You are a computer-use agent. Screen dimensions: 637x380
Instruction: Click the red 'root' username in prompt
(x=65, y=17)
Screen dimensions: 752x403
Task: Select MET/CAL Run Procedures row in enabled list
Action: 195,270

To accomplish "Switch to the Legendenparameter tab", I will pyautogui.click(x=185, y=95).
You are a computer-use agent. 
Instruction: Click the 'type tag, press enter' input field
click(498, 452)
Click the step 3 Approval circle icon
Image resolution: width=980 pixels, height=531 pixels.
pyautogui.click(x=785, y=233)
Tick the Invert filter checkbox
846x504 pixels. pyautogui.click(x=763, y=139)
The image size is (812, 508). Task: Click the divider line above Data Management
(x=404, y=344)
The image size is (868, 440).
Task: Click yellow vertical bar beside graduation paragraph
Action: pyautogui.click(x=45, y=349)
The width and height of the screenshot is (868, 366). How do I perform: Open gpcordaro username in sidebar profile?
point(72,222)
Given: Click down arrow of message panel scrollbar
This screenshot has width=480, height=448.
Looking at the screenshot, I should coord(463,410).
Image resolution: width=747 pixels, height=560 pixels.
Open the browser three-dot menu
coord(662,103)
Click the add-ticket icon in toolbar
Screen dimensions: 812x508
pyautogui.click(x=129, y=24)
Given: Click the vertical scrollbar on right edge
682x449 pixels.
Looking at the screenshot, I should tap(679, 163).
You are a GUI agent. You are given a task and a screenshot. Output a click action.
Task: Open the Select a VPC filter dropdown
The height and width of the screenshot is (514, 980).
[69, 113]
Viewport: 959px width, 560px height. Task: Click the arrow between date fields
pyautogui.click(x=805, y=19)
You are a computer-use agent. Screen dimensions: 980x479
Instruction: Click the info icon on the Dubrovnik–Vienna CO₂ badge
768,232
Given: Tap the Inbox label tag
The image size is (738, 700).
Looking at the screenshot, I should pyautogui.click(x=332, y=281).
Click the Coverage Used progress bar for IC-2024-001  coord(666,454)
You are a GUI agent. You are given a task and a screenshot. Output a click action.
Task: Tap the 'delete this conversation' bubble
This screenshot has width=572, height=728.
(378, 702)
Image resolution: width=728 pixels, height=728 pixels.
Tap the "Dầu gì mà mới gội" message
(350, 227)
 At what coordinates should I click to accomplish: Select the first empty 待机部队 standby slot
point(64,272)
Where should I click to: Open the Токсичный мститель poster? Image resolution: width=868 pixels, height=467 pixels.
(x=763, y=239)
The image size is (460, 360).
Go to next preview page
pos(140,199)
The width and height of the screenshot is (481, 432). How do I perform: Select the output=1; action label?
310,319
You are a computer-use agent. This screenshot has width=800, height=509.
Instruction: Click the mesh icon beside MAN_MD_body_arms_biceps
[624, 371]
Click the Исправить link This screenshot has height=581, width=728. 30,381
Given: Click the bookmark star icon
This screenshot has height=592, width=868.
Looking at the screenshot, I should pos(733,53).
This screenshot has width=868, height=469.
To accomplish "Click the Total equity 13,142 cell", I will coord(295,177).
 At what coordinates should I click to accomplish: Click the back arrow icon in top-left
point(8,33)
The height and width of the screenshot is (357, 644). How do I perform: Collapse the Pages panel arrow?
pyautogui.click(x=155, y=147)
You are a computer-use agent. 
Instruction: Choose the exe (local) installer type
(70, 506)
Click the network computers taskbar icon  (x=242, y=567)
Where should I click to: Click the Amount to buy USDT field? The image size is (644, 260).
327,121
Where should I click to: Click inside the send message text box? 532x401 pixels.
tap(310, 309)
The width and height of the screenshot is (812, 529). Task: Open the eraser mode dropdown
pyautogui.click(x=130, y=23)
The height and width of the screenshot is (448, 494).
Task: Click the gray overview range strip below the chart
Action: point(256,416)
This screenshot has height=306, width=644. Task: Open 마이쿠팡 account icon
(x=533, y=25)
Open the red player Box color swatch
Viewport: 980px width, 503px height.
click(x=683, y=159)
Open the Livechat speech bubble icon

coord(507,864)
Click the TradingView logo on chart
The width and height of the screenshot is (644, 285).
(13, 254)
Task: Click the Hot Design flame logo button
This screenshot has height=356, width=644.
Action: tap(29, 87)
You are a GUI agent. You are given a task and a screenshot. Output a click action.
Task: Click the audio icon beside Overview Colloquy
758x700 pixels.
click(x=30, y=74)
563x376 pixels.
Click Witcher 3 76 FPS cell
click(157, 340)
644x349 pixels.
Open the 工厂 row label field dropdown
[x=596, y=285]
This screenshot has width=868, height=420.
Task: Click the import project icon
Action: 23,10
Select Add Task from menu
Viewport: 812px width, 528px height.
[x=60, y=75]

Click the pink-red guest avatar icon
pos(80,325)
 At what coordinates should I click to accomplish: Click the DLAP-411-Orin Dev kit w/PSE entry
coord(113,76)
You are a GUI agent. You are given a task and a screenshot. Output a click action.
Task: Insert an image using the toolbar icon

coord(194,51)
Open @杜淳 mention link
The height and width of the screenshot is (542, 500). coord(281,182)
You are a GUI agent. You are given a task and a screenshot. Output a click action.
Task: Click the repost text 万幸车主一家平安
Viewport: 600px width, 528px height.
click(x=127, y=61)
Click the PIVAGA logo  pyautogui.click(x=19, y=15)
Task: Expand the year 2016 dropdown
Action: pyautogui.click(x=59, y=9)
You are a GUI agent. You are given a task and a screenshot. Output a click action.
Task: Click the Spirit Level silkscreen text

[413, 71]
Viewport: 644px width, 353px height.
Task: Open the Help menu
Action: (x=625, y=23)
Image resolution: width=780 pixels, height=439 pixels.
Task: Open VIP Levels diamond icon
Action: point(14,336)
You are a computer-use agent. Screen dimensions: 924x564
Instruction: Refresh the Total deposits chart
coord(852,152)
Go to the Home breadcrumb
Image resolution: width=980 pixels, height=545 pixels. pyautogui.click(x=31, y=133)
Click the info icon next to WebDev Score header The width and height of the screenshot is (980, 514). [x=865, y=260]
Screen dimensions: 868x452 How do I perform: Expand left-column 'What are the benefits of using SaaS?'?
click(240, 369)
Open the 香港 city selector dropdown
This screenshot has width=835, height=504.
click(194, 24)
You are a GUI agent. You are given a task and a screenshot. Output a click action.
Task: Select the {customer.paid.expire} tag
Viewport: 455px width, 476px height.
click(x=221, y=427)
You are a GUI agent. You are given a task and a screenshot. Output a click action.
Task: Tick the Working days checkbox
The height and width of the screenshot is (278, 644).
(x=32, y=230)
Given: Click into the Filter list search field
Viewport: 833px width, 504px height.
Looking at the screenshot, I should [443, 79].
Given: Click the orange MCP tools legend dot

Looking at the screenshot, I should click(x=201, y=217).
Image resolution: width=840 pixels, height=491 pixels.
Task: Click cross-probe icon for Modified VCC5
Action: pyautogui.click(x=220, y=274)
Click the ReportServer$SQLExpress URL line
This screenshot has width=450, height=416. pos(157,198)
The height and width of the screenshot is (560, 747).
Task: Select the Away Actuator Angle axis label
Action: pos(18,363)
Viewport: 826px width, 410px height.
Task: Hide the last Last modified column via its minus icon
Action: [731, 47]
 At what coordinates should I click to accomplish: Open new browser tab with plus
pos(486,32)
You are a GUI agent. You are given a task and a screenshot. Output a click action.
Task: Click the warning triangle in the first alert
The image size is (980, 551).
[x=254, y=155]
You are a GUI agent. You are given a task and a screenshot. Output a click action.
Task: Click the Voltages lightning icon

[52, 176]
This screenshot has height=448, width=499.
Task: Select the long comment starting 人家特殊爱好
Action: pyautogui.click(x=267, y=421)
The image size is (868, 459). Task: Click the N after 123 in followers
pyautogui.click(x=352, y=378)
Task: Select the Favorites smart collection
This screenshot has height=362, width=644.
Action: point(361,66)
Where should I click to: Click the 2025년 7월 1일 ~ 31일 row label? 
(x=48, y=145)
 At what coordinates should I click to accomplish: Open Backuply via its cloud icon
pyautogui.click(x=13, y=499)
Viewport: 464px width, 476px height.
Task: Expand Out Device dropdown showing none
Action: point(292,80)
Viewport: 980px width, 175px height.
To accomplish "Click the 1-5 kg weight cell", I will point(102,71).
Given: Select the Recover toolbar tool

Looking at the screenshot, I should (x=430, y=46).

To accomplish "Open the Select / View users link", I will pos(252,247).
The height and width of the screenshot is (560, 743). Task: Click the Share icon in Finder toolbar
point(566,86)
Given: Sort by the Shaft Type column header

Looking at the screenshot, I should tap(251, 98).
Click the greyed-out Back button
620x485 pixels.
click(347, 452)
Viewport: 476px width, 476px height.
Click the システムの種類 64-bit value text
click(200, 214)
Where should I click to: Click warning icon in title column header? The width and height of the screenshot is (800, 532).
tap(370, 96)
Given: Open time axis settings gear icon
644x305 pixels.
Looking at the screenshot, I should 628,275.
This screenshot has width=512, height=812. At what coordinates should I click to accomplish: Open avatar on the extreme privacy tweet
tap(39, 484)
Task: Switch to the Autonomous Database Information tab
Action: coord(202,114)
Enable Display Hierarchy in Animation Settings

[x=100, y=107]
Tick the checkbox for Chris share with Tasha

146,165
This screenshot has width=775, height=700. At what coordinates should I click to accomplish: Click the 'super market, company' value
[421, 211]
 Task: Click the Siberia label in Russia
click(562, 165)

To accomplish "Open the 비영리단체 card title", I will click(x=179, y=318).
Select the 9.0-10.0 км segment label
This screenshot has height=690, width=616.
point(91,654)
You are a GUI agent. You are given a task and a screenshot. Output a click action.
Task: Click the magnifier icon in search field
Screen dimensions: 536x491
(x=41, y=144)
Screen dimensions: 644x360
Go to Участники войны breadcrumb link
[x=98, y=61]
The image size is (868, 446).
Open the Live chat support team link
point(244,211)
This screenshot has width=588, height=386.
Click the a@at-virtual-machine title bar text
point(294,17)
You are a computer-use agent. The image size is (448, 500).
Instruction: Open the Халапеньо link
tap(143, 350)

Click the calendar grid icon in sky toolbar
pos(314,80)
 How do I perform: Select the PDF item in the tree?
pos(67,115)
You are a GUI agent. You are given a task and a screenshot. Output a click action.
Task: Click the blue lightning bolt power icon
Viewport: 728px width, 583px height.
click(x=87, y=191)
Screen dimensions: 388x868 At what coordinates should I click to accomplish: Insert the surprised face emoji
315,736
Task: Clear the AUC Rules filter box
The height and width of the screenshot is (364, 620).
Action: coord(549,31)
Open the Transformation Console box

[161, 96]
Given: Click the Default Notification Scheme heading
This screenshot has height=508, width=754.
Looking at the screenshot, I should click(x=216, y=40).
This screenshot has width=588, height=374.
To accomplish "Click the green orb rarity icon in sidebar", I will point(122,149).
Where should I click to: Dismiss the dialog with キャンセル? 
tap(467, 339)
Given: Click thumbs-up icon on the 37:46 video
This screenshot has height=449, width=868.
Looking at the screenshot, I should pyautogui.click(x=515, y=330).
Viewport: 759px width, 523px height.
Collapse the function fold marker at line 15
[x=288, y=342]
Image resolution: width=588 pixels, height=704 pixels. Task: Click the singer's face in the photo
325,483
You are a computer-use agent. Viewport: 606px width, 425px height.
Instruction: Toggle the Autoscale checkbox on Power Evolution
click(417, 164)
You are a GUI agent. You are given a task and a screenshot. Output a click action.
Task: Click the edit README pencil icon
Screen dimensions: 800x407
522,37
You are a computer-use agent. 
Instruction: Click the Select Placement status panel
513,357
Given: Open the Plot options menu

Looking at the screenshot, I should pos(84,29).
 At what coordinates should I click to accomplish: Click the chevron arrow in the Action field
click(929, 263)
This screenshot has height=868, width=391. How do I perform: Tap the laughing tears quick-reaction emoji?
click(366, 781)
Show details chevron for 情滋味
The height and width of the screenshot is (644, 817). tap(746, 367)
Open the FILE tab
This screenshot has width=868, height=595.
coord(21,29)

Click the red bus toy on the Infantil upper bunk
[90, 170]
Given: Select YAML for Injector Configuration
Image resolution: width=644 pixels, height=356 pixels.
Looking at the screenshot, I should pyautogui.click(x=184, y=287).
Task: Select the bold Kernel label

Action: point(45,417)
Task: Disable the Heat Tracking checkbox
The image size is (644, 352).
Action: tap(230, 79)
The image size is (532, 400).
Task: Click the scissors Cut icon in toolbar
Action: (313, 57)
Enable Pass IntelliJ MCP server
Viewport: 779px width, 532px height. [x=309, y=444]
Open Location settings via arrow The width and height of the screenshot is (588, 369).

--------

● TASK BRIEF:
Gather each line of the listing containing the word "search" and show it.

● SOLUTION FOR THIS TASK:
Given: Click into the Filter list search field
Task: Click the magnifier icon in search field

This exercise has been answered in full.